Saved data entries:
+---+
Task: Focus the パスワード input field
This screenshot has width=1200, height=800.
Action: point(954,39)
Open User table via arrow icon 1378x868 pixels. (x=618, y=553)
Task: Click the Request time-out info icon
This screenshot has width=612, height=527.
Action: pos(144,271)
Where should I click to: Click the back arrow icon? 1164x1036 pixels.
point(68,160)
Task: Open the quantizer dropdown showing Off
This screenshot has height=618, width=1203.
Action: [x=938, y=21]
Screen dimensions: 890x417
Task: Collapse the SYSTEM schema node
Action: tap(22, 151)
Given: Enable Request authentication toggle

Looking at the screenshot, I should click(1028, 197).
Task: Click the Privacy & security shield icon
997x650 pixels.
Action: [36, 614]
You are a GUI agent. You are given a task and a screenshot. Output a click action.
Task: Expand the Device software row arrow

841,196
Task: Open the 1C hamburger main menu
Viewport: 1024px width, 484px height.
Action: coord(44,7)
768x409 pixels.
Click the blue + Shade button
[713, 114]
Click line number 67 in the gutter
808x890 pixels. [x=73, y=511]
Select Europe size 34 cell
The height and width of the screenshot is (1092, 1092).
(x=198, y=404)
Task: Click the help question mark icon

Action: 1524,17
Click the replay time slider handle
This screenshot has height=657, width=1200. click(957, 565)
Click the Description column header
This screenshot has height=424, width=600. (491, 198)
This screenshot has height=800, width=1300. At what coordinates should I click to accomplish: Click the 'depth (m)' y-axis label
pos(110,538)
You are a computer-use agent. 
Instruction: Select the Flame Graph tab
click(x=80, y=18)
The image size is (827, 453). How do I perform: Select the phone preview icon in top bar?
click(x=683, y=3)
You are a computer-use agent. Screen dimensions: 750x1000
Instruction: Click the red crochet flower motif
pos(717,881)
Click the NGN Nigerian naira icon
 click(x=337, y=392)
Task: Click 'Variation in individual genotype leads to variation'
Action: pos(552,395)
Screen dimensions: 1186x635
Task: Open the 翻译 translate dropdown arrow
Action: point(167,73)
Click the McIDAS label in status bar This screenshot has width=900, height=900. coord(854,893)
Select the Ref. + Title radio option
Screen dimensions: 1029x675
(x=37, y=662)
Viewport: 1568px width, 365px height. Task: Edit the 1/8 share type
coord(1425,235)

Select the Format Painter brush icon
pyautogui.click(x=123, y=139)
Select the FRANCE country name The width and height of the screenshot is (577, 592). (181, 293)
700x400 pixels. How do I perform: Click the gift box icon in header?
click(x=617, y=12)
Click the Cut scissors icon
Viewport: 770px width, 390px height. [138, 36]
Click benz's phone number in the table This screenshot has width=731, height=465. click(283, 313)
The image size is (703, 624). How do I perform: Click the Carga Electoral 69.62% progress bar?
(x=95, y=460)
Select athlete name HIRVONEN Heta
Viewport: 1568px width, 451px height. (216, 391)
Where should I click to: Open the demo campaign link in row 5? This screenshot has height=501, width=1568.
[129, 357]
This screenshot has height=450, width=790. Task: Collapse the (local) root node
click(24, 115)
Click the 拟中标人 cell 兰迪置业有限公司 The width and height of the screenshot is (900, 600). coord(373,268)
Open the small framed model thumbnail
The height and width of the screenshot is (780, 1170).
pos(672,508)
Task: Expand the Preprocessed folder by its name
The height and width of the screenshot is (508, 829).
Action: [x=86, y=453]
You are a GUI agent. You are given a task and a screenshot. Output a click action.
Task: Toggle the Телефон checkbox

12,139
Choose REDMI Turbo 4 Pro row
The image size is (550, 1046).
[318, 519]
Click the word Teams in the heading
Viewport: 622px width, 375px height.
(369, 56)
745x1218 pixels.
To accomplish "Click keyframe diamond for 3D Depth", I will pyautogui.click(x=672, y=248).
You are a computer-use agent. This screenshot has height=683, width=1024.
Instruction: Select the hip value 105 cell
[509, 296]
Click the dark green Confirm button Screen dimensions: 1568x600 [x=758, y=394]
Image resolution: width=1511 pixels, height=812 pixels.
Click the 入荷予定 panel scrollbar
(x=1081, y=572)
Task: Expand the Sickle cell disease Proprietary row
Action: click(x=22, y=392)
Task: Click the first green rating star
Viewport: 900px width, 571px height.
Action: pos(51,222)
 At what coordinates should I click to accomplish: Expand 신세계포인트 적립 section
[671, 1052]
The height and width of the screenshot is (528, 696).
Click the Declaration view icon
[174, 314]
+---+
Task objective » Every line that holds the word "green" should be copied from the records.

Finished exercise »
Click the dark green Confirm button Screen dimensions: 1568x600 [x=758, y=394]
Task: Click the first green rating star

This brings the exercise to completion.